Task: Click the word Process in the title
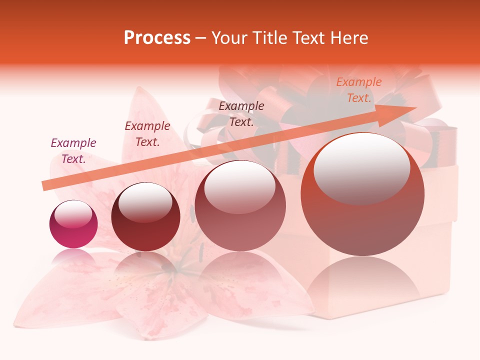tap(157, 38)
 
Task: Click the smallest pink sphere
tap(74, 224)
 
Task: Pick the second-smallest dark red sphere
tap(146, 217)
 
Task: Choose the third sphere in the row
tap(240, 206)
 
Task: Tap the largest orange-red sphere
tap(362, 194)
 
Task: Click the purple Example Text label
tap(74, 151)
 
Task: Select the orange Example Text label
tap(358, 90)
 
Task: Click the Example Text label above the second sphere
tap(148, 134)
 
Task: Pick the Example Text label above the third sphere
tap(242, 114)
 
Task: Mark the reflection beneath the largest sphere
tap(362, 280)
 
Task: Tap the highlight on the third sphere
tap(240, 186)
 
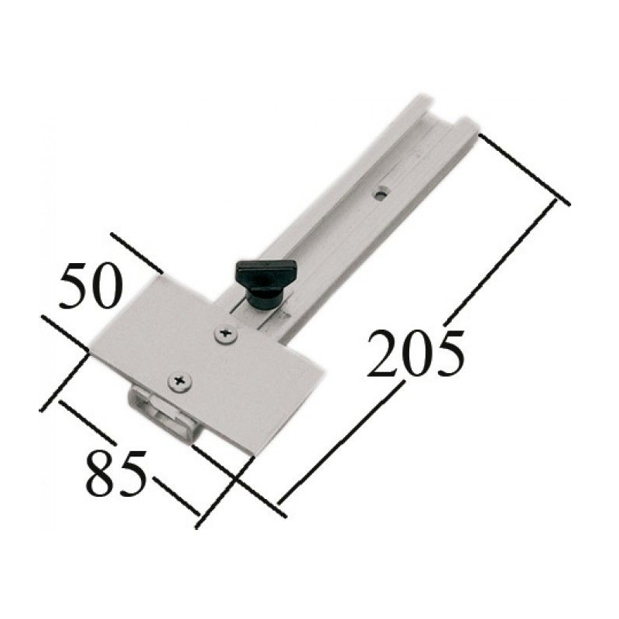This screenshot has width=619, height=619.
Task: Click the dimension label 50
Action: pyautogui.click(x=89, y=286)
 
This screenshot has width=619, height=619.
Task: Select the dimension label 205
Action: pyautogui.click(x=415, y=353)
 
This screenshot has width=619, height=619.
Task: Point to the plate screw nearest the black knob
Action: pyautogui.click(x=226, y=334)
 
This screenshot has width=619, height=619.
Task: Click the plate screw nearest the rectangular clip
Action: pyautogui.click(x=180, y=381)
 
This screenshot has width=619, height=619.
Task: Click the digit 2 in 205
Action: pyautogui.click(x=383, y=354)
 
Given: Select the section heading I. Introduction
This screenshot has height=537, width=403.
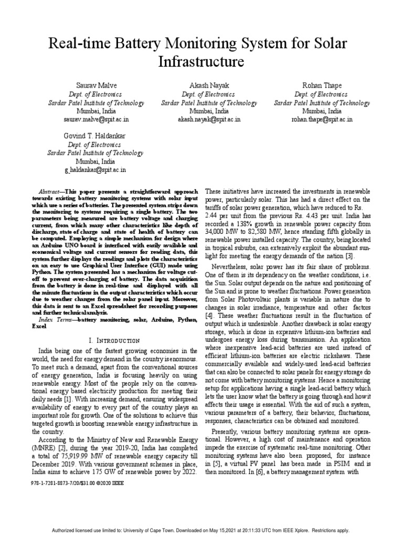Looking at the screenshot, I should point(115,340).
# # #
What is needed =
Write out every line of the records above as a JSON list of strings, one string per line, with blank lines left out. Don't include the pictures.

Response to this task =
[
  "Task: Click the word Process in the title",
  "tap(157, 38)",
  "Task: Click the smallest pink sphere",
  "tap(74, 224)",
  "Task: Pick the second-smallest dark red sphere",
  "tap(146, 217)",
  "Task: Choose the third sphere in the row",
  "tap(240, 206)",
  "Task: Tap the largest orange-red sphere",
  "tap(362, 194)",
  "Task: Click the purple Example Text label",
  "tap(74, 151)",
  "Task: Select the orange Example Text label",
  "tap(358, 90)",
  "Task: Click the Example Text label above the second sphere",
  "tap(148, 134)",
  "Task: Pick the Example Text label above the third sphere",
  "tap(242, 114)",
  "Task: Mark the reflection beneath the largest sphere",
  "tap(362, 280)",
  "Task: Tap the highlight on the third sphere",
  "tap(240, 186)",
  "This screenshot has width=619, height=619.",
  "Task: Click the dimension label 50",
  "Action: pyautogui.click(x=89, y=286)",
  "This screenshot has width=619, height=619.",
  "Task: Select the dimension label 205",
  "Action: pyautogui.click(x=415, y=353)",
  "This screenshot has width=619, height=619.",
  "Task: Point to the plate screw nearest the black knob",
  "Action: pyautogui.click(x=226, y=334)",
  "This screenshot has width=619, height=619.",
  "Task: Click the plate screw nearest the rectangular clip",
  "Action: pyautogui.click(x=180, y=381)",
  "This screenshot has width=619, height=619.",
  "Task: Click the digit 2 in 205",
  "Action: pyautogui.click(x=383, y=354)",
  "Given: Select the section heading I. Introduction",
  "This screenshot has height=537, width=403.",
  "Looking at the screenshot, I should point(115,340)."
]